**Task**.
Convert the listing below into a JSON list of strings, with one string per line and blank lines left out.

**Provided material**.
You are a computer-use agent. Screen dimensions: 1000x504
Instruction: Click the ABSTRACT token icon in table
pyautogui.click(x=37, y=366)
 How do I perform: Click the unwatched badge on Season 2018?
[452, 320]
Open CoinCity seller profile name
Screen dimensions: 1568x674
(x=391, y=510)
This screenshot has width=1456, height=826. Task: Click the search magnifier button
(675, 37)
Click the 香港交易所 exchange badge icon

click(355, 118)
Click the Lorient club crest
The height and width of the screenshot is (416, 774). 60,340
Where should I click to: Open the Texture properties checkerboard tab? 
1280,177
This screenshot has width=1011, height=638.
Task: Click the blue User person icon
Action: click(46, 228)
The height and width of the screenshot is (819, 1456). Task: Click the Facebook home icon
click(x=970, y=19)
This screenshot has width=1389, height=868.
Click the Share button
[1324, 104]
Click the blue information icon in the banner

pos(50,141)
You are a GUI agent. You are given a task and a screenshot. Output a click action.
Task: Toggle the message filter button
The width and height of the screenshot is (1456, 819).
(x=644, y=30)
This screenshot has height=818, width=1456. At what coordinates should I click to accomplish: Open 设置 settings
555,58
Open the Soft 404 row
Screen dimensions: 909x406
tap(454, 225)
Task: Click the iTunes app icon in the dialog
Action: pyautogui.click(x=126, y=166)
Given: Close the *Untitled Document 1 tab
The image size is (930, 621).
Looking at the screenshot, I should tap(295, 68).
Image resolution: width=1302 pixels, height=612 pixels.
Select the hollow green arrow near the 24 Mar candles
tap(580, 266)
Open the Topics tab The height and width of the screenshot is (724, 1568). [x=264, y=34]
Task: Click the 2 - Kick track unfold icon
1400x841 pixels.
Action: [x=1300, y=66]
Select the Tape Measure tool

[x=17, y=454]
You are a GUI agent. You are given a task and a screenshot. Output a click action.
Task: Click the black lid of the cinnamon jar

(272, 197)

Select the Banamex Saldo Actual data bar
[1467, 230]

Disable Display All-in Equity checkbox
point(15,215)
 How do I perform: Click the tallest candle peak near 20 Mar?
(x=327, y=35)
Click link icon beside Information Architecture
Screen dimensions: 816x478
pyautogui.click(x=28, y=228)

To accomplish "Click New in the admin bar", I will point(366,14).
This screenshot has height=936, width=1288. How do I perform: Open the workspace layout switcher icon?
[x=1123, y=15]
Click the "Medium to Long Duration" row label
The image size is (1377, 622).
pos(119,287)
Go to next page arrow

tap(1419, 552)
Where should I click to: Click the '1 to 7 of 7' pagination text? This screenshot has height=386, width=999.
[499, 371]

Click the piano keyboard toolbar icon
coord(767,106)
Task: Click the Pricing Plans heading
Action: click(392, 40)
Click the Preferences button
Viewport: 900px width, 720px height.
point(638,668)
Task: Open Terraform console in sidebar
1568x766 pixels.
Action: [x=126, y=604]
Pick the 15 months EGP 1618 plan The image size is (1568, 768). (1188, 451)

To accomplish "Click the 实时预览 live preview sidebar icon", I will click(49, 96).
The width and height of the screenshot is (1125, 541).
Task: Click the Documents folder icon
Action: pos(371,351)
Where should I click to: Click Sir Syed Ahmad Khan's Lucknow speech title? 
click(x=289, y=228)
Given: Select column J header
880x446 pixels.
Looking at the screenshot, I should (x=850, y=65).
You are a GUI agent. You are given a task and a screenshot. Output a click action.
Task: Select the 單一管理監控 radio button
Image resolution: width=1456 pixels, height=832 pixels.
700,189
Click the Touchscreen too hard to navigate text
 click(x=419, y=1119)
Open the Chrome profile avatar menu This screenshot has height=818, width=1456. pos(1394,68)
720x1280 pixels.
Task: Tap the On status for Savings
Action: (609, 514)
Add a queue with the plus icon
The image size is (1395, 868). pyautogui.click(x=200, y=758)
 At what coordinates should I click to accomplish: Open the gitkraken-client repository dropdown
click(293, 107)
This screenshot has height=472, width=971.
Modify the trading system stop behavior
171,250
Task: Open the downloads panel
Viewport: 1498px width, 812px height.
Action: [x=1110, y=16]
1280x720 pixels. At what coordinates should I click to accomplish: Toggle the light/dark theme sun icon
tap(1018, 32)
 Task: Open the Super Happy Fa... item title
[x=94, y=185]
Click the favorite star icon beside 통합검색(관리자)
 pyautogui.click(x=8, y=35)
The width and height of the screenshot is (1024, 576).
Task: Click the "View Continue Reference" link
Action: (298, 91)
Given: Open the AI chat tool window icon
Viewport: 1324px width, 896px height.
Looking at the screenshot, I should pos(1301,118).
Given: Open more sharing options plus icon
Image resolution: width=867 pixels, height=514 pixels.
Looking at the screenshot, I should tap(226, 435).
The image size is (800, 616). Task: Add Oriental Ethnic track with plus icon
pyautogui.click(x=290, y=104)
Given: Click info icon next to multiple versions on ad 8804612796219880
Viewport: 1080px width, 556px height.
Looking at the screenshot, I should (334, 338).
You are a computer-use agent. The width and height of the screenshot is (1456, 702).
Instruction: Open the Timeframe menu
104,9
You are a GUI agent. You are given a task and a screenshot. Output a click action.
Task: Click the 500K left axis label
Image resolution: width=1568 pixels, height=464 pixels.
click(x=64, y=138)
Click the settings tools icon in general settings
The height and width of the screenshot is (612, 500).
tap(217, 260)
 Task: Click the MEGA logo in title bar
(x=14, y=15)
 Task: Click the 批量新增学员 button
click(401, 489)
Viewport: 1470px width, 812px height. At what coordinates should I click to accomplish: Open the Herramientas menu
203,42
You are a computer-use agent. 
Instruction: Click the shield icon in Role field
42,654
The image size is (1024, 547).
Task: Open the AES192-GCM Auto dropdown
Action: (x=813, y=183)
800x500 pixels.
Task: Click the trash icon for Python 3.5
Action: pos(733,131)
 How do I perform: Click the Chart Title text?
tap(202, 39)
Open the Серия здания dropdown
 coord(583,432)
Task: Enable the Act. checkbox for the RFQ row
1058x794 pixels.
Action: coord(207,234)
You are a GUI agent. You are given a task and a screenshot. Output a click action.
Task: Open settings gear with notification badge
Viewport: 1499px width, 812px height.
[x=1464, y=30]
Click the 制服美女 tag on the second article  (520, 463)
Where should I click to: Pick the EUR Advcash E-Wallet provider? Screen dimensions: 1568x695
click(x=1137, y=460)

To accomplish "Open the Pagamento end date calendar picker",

**Task answer**.
[
  "You are a computer-use agent. Screen dimensions: 1000x504",
  "Instruction: Click the ABSTRACT token icon in table",
  "pyautogui.click(x=37, y=366)",
  " How do I perform: Click the unwatched badge on Season 2018?",
  "[452, 320]",
  "Open CoinCity seller profile name",
  "Screen dimensions: 1568x674",
  "(x=391, y=510)",
  "This screenshot has width=1456, height=826. Task: Click the search magnifier button",
  "(675, 37)",
  "Click the 香港交易所 exchange badge icon",
  "click(355, 118)",
  "Click the Lorient club crest",
  "The height and width of the screenshot is (416, 774). 60,340",
  "Where should I click to: Open the Texture properties checkerboard tab? ",
  "1280,177",
  "This screenshot has width=1011, height=638.",
  "Task: Click the blue User person icon",
  "Action: click(46, 228)",
  "The height and width of the screenshot is (819, 1456). Task: Click the Facebook home icon",
  "click(x=970, y=19)",
  "This screenshot has width=1389, height=868.",
  "Click the Share button",
  "[1324, 104]",
  "Click the blue information icon in the banner",
  "pos(50,141)",
  "You are a GUI agent. You are given a task and a screenshot. Output a click action.",
  "Task: Toggle the message filter button",
  "The width and height of the screenshot is (1456, 819).",
  "(x=644, y=30)",
  "This screenshot has height=818, width=1456. At what coordinates should I click to accomplish: Open 设置 settings",
  "555,58",
  "Open the Soft 404 row",
  "Screen dimensions: 909x406",
  "tap(454, 225)",
  "Task: Click the iTunes app icon in the dialog",
  "Action: pyautogui.click(x=126, y=166)",
  "Given: Close the *Untitled Document 1 tab",
  "The image size is (930, 621).",
  "Looking at the screenshot, I should tap(295, 68).",
  "Image resolution: width=1302 pixels, height=612 pixels.",
  "Select the hollow green arrow near the 24 Mar candles",
  "tap(580, 266)",
  "Open the Topics tab The height and width of the screenshot is (724, 1568). [x=264, y=34]",
  "Task: Click the 2 - Kick track unfold icon",
  "1400x841 pixels.",
  "Action: [x=1300, y=66]",
  "Select the Tape Measure tool",
  "[x=17, y=454]",
  "You are a GUI agent. You are given a task and a screenshot. Output a click action.",
  "Task: Click the black lid of the cinnamon jar",
  "(272, 197)",
  "Select the Banamex Saldo Actual data bar",
  "[1467, 230]",
  "Disable Display All-in Equity checkbox",
  "point(15,215)",
  " How do I perform: Click the tallest candle peak near 20 Mar?",
  "(x=327, y=35)",
  "Click link icon beside Information Architecture",
  "Screen dimensions: 816x478",
  "pyautogui.click(x=28, y=228)",
  "To accomplish \"Click New in the admin bar\", I will point(366,14).",
  "This screenshot has height=936, width=1288. How do I perform: Open the workspace layout switcher icon?",
  "[x=1123, y=15]",
  "Click the \"Medium to Long Duration\" row label",
  "The image size is (1377, 622).",
  "pos(119,287)",
  "Go to next page arrow",
  "tap(1419, 552)",
  "Where should I click to: Click the '1 to 7 of 7' pagination text? This screenshot has height=386, width=999.",
  "[499, 371]",
  "Click the piano keyboard toolbar icon",
  "coord(767,106)",
  "Task: Click the Pricing Plans heading",
  "Action: click(392, 40)",
  "Click the Preferences button",
  "Viewport: 900px width, 720px height.",
  "point(638,668)",
  "Task: Open Terraform console in sidebar",
  "1568x766 pixels.",
  "Action: [x=126, y=604]",
  "Pick the 15 months EGP 1618 plan The image size is (1568, 768). (1188, 451)",
  "To accomplish \"Click the 实时预览 live preview sidebar icon\", I will click(49, 96).",
  "The width and height of the screenshot is (1125, 541).",
  "Task: Click the Documents folder icon",
  "Action: pos(371,351)",
  "Where should I click to: Click Sir Syed Ahmad Khan's Lucknow speech title? ",
  "click(x=289, y=228)",
  "Given: Select column J header",
  "880x446 pixels.",
  "Looking at the screenshot, I should (x=850, y=65).",
  "You are a GUI agent. You are given a task and a screenshot. Output a click action.",
  "Task: Select the 單一管理監控 radio button",
  "Image resolution: width=1456 pixels, height=832 pixels.",
  "700,189",
  "Click the Touchscreen too hard to navigate text",
  " click(x=419, y=1119)",
  "Open the Chrome profile avatar menu This screenshot has height=818, width=1456. pos(1394,68)",
  "720x1280 pixels.",
  "Task: Tap the On status for Savings",
  "Action: (609, 514)",
  "Add a queue with the plus icon",
  "The image size is (1395, 868). pyautogui.click(x=200, y=758)",
  " At what coordinates should I click to accomplish: Open the gitkraken-client repository dropdown",
  "click(293, 107)",
  "This screenshot has height=472, width=971.",
  "Modify the trading system stop behavior",
  "171,250",
  "Task: Open the downloads panel",
  "Viewport: 1498px width, 812px height.",
  "Action: [x=1110, y=16]",
  "1280x720 pixels. At what coordinates should I click to accomplish: Toggle the light/dark theme sun icon",
  "tap(1018, 32)",
  " Task: Open the Super Happy Fa... item title",
  "[x=94, y=185]",
  "Click the favorite star icon beside 통합검색(관리자)",
  " pyautogui.click(x=8, y=35)",
  "The width and height of the screenshot is (1024, 576).",
  "Task: Click the \"View Continue Reference\" link",
  "Action: (298, 91)",
  "Given: Open the AI chat tool window icon",
  "Viewport: 1324px width, 896px height.",
  "Looking at the screenshot, I should pos(1301,118).",
  "Given: Open more sharing options plus icon",
  "Image resolution: width=867 pixels, height=514 pixels.",
  "Looking at the screenshot, I should tap(226, 435).",
  "The image size is (800, 616). Task: Add Oriental Ethnic track with plus icon",
  "pyautogui.click(x=290, y=104)",
  "Given: Click info icon next to multiple versions on ad 8804612796219880",
  "Viewport: 1080px width, 556px height.",
  "Looking at the screenshot, I should (334, 338).",
  "You are a computer-use agent. The width and height of the screenshot is (1456, 702).",
  "Instruction: Open the Timeframe menu",
  "104,9",
  "You are a GUI agent. You are given a task and a screenshot. Output a click action.",
  "Task: Click the 500K left axis label",
  "Image resolution: width=1568 pixels, height=464 pixels.",
  "click(x=64, y=138)",
  "Click the settings tools icon in general settings",
  "The height and width of the screenshot is (612, 500).",
  "tap(217, 260)",
  " Task: Click the MEGA logo in title bar",
  "(x=14, y=15)",
  " Task: Click the 批量新增学员 button",
  "click(401, 489)",
  "Viewport: 1470px width, 812px height. At what coordinates should I click to accomplish: Open the Herramientas menu",
  "203,42",
  "You are a computer-use agent. ",
  "Instruction: Click the shield icon in Role field",
  "42,654",
  "The image size is (1024, 547).",
  "Task: Open the AES192-GCM Auto dropdown",
  "Action: (x=813, y=183)",
  "800x500 pixels.",
  "Task: Click the trash icon for Python 3.5",
  "Action: pos(733,131)",
  " How do I perform: Click the Chart Title text?",
  "tap(202, 39)",
  "Open the Серия здания dropdown",
  " coord(583,432)",
  "Task: Enable the Act. checkbox for the RFQ row",
  "1058x794 pixels.",
  "Action: coord(207,234)",
  "You are a GUI agent. You are given a task and a screenshot. Output a click action.",
  "Task: Open settings gear with notification badge",
  "Viewport: 1499px width, 812px height.",
  "[x=1464, y=30]",
  "Click the 制服美女 tag on the second article  (520, 463)",
  "Where should I click to: Pick the EUR Advcash E-Wallet provider? Screen dimensions: 1568x695",
  "click(x=1137, y=460)",
  "To accomplish \"Open the Pagamento end date calendar picker\","
]